There's a few options.
You can do a 'pre-seed' ssh key (added via Kickstart on in the VMware template;
on AWS you'd add this as the instance is created).
Ansible can use that to get in initially once the server is up and create more
users/groups as desired. Another option would be a central key system
like FreeIPA (Redhat do their own flavour with commercial support).
I've used both approaches and they work pretty well, but they won't really
help you on an existing site. Typically on those you already have some
form of remote access setup (how else are you managing the servers)?

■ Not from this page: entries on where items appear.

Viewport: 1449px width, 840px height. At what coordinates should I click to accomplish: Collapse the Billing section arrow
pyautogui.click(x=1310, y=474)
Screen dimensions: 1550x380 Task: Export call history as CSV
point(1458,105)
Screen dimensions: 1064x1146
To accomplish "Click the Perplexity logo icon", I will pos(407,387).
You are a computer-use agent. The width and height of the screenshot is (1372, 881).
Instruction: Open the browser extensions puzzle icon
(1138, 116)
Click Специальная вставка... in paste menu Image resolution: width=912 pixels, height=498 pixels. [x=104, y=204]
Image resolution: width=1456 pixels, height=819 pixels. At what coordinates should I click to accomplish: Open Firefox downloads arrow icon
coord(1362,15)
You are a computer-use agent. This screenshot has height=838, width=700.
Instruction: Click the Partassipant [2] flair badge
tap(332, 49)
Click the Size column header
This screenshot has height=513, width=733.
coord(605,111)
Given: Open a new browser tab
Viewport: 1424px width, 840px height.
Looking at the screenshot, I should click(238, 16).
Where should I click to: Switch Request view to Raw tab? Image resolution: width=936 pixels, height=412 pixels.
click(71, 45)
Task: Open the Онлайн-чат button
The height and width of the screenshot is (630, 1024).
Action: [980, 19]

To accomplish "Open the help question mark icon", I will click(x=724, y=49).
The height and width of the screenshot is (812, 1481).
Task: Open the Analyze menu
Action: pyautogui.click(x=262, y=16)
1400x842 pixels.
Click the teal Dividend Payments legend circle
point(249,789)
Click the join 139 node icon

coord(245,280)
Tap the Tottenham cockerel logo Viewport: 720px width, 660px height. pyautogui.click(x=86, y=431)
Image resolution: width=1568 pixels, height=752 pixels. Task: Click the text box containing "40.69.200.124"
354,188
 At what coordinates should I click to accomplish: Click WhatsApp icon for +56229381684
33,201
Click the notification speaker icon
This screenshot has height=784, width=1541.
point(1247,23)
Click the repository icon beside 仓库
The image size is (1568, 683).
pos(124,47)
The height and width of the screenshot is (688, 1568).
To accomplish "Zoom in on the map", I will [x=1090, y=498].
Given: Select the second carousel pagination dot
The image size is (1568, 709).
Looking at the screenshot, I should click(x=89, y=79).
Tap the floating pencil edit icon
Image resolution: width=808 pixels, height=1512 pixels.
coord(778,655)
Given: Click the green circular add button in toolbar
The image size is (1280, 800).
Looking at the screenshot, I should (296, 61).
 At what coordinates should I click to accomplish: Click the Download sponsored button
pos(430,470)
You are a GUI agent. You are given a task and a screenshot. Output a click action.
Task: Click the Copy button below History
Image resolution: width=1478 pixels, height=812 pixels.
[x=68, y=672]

In that event, I'd allow existing admins to use their own personal accounts
and grant them (ideally passwordless) sudo privileges. That way you get
an audit trail 'for free' and can easily revoke a given admins privileges
(a bit harder with a shared 'special' account).
Essentially, Ansible as a 'power tool' to run over SSH, but respect all
the security restrictions a typical SSH user would have, is a pretty easy
sell to most big corps (compared to the Chef/Puppet approach of a god-level
agent that wakes up every 30 minutes and potentially wreaks havoc).
I'd generally suggest giving 'full' sudo access, not specific commands;
for Ansible to work it needs to run Python and once you have that, you're
generally able to do whatever you want to the server anyway.
As I said, you still get to see what each user is up to in whatever central
logging solution you have (provided you're shipping /var/log/secure somehow).